Personally, I believe that combining with the economic requirements and political situation of the United States, these six aspects can cover the main requirements of the United States. The rest is the question of "how to talk" and "to talk or not to talk." Based on the experience and history of past negotiations, from the perspective of China, the results of dialogues and consensus are not as reliable and stable as the agreement between countries. Therefore, if China can seek a bilateral agreement on these issues, it would be conducive to the economic future of both China and the United States. What should be seen is that China and the United States have great influence on the world; both countries need stability in their finance and economy, and reaching such an agreement is conducive to achieving such stability. So will such an agreement be reached? There would be gains and losses in the world's commercial negotiations; the key is still to negotiate. The results are still difficult to predict; maybe it will take more than one negotiations to see the results.

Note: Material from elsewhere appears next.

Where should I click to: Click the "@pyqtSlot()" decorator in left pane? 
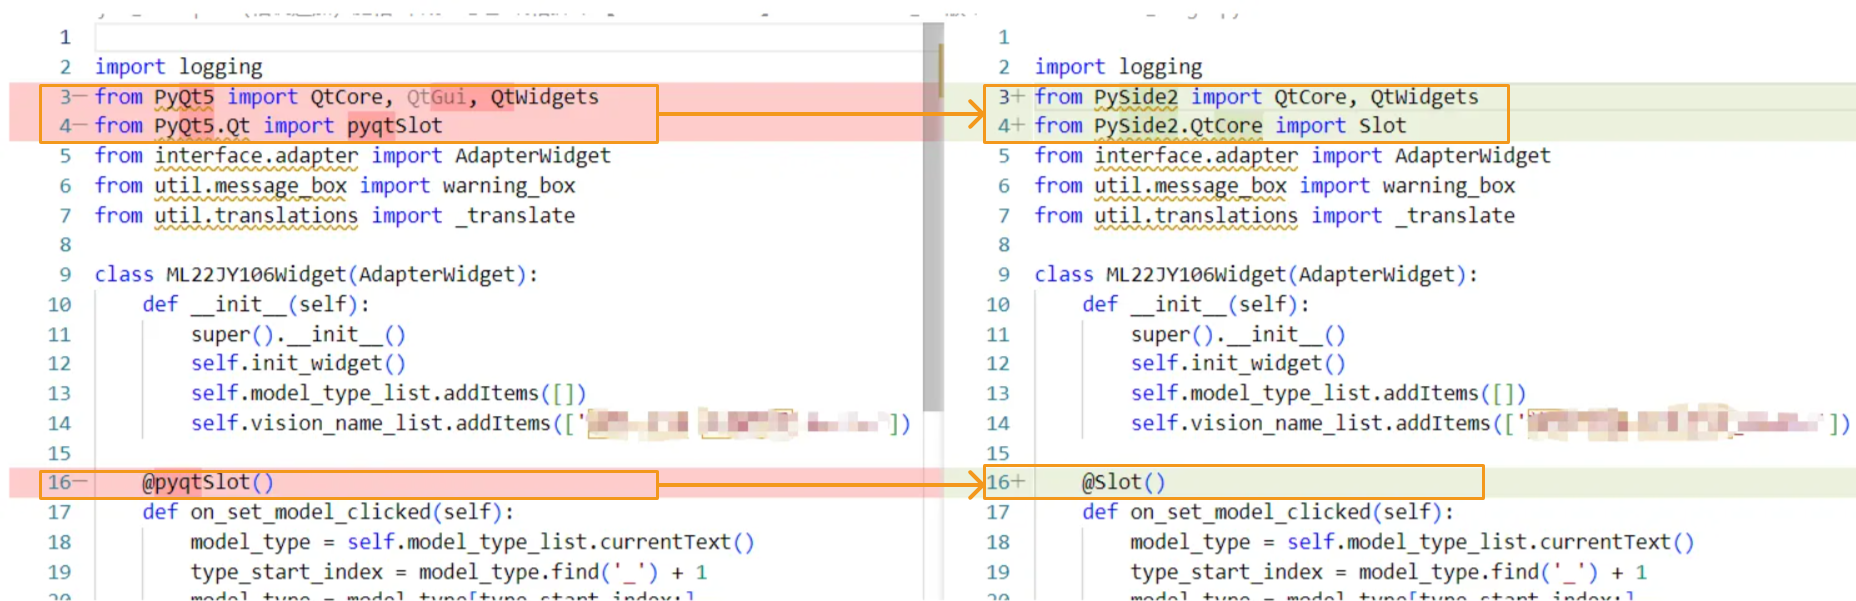(207, 483)
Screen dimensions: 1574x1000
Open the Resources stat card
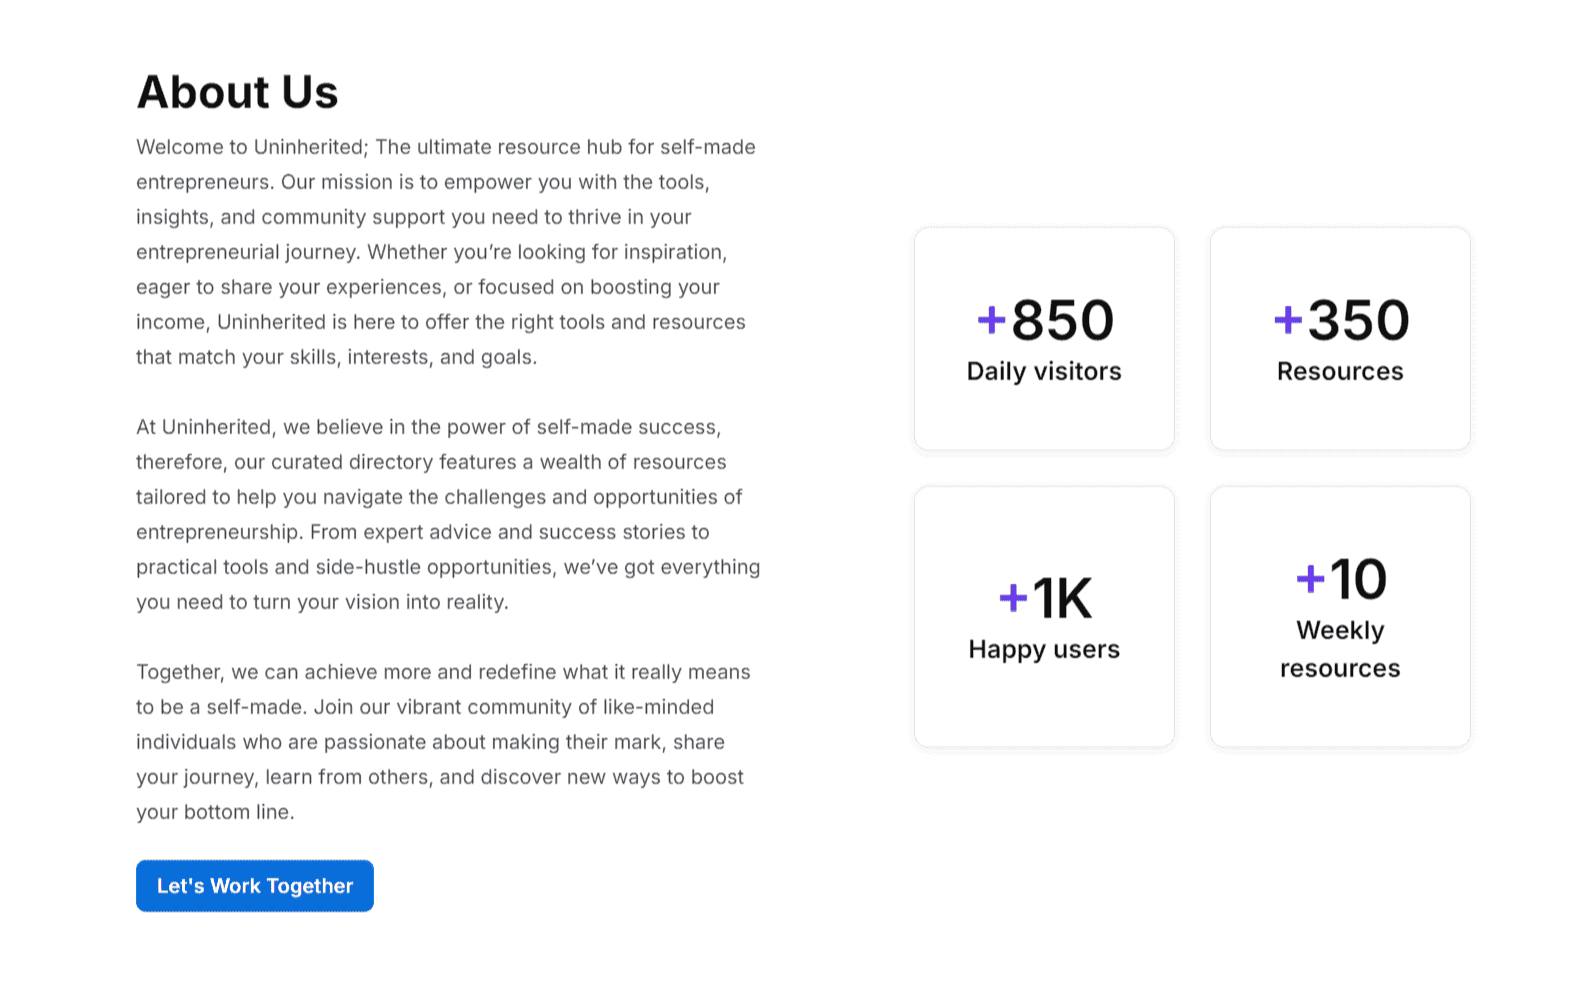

What impact will such agreement have on the Chinese economy? My thinking is mainly in two aspects: First, the future of banking system is under relatively huge pressure, and it will be in a state of being squeezed. In order to alleviate the pressure on performance and expand the market, China's banking industry may need to consider loaning operations for the risky business areas. Second, China's manufacturing industry needs to increase equipment investment, improve product grades and levels, and strive to change the track from emphasizing quantity to quality, and improve sales prices. Such equipment investment process is a digestive process; it is also a process of expanding domestic demand and procurement, and a process to deal with labor shortages.
Final analysis conclusion:
We are at a crucial moment now. Tracking research shows that the U.S.-China trade war seems to have returned to a stage of consideration.